● **ASSIGNMENT**
Beginning at the line containing "Task: Select the 2017 green revenue bar" in the material below and ending at the line containing "961x802 pixels.", return each line exactly and add nothing.

● **SOURCE DATA**
━━━━━━━━━━

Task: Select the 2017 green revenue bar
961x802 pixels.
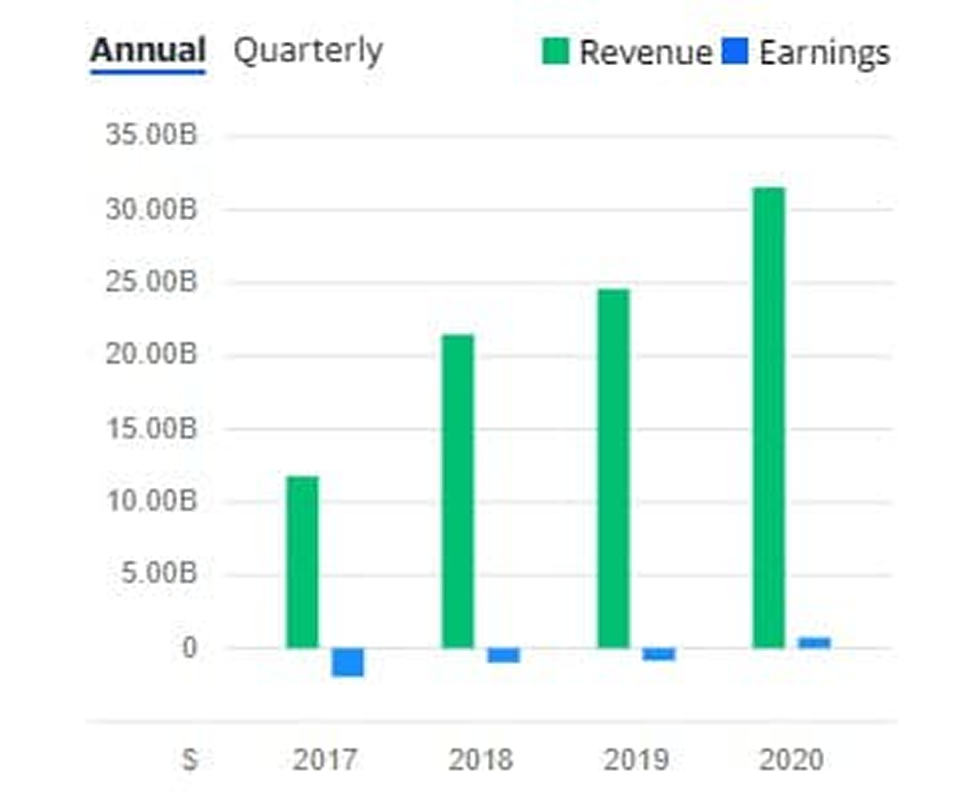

━━━━━━━━━━

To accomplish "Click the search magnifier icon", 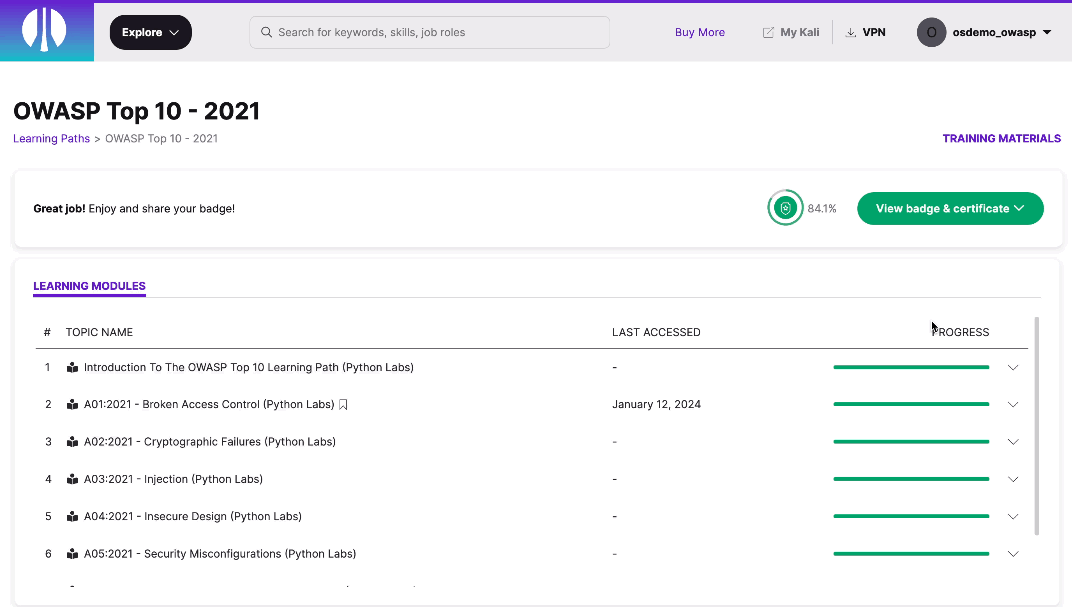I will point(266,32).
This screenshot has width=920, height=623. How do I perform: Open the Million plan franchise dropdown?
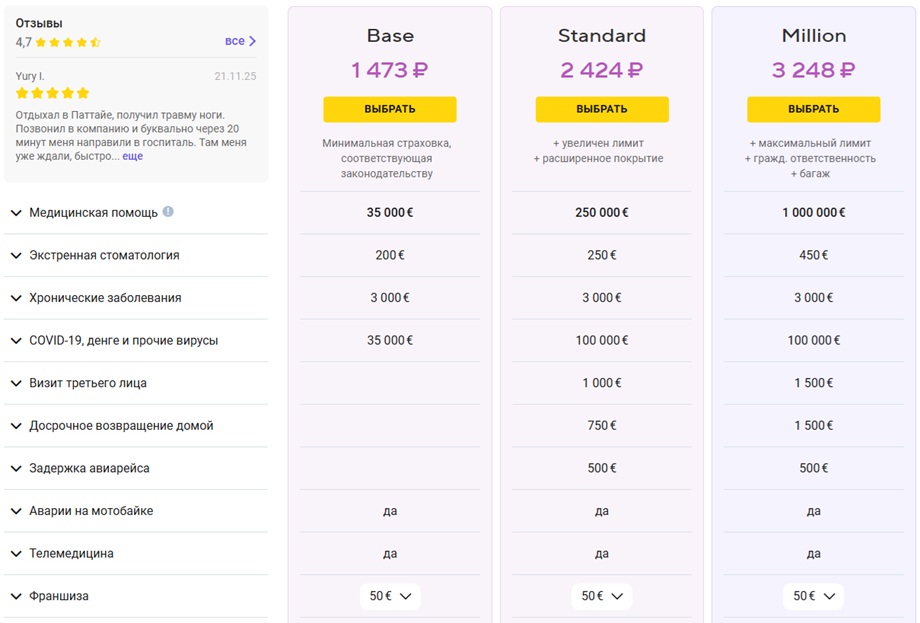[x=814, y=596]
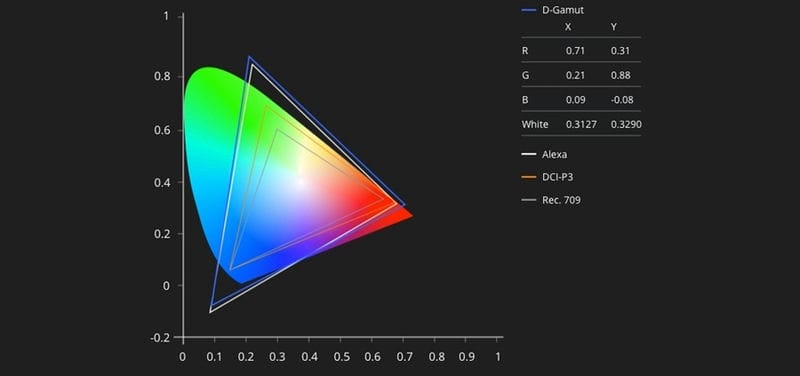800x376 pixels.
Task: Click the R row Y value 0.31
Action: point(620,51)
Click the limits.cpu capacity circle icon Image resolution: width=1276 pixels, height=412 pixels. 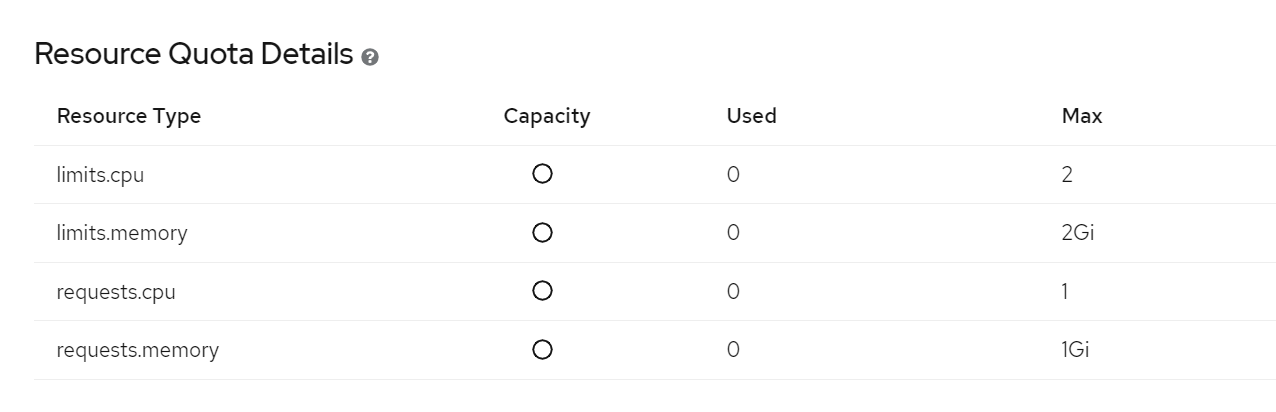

━━━━━━━━━━

● **ANSWER SECTION**
Task: Select the 2017 green revenue bar
961x802 pixels.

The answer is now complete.